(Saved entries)
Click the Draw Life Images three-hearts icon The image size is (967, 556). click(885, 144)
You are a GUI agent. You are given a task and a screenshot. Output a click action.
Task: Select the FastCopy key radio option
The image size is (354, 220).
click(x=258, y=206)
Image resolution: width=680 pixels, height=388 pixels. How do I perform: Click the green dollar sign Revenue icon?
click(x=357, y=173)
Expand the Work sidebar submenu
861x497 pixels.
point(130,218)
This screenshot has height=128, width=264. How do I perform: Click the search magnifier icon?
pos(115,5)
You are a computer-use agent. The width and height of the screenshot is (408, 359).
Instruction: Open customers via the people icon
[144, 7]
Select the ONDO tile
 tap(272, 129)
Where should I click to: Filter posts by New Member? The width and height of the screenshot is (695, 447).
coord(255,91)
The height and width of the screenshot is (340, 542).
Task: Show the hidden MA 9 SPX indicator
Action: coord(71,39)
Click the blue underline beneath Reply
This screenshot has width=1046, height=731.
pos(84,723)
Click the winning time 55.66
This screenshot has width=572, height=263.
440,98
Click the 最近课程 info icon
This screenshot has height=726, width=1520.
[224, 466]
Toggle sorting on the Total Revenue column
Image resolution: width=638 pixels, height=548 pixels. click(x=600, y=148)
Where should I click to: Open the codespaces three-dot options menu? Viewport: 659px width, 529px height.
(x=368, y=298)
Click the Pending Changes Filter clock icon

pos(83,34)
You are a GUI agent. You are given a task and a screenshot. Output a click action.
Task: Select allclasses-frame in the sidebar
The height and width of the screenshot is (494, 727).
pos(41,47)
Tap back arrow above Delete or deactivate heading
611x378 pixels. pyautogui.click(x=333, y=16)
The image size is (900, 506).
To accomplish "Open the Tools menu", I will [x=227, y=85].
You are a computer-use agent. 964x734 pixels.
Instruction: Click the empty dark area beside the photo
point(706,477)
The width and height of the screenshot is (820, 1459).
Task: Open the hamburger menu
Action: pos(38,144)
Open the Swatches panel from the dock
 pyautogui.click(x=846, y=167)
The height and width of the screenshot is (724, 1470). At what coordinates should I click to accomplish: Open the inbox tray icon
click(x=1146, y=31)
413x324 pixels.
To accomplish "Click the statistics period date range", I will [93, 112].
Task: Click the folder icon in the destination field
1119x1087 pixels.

• WHAT IS BEING ASKED: Up to and including the line with "You are a computer-use agent. 964x734 pixels.", please return the records exactly, beginning from their first line.

• RESPONSE TO THE EXERCISE:
Click the Draw Life Images three-hearts icon The image size is (967, 556). click(885, 144)
You are a GUI agent. You are given a task and a screenshot. Output a click action.
Task: Select the FastCopy key radio option
The image size is (354, 220).
click(x=258, y=206)
Image resolution: width=680 pixels, height=388 pixels. How do I perform: Click the green dollar sign Revenue icon?
click(x=357, y=173)
Expand the Work sidebar submenu
861x497 pixels.
point(130,218)
This screenshot has height=128, width=264. How do I perform: Click the search magnifier icon?
pos(115,5)
You are a computer-use agent. The width and height of the screenshot is (408, 359).
Instruction: Open customers via the people icon
[144, 7]
Select the ONDO tile
 tap(272, 129)
Where should I click to: Filter posts by New Member? The width and height of the screenshot is (695, 447).
coord(255,91)
The height and width of the screenshot is (340, 542).
Task: Show the hidden MA 9 SPX indicator
Action: coord(71,39)
Click the blue underline beneath Reply
This screenshot has width=1046, height=731.
pos(84,723)
Click the winning time 55.66
This screenshot has width=572, height=263.
440,98
Click the 最近课程 info icon
This screenshot has height=726, width=1520.
[224, 466]
Toggle sorting on the Total Revenue column
Image resolution: width=638 pixels, height=548 pixels. click(x=600, y=148)
Where should I click to: Open the codespaces three-dot options menu? Viewport: 659px width, 529px height.
(x=368, y=298)
Click the Pending Changes Filter clock icon

pos(83,34)
You are a GUI agent. You are given a task and a screenshot. Output a click action.
Task: Select allclasses-frame in the sidebar
The height and width of the screenshot is (494, 727).
pos(41,47)
Tap back arrow above Delete or deactivate heading
611x378 pixels. pyautogui.click(x=333, y=16)
The image size is (900, 506).
To accomplish "Open the Tools menu", I will [x=227, y=85].
You are a computer-use agent. 964x734 pixels.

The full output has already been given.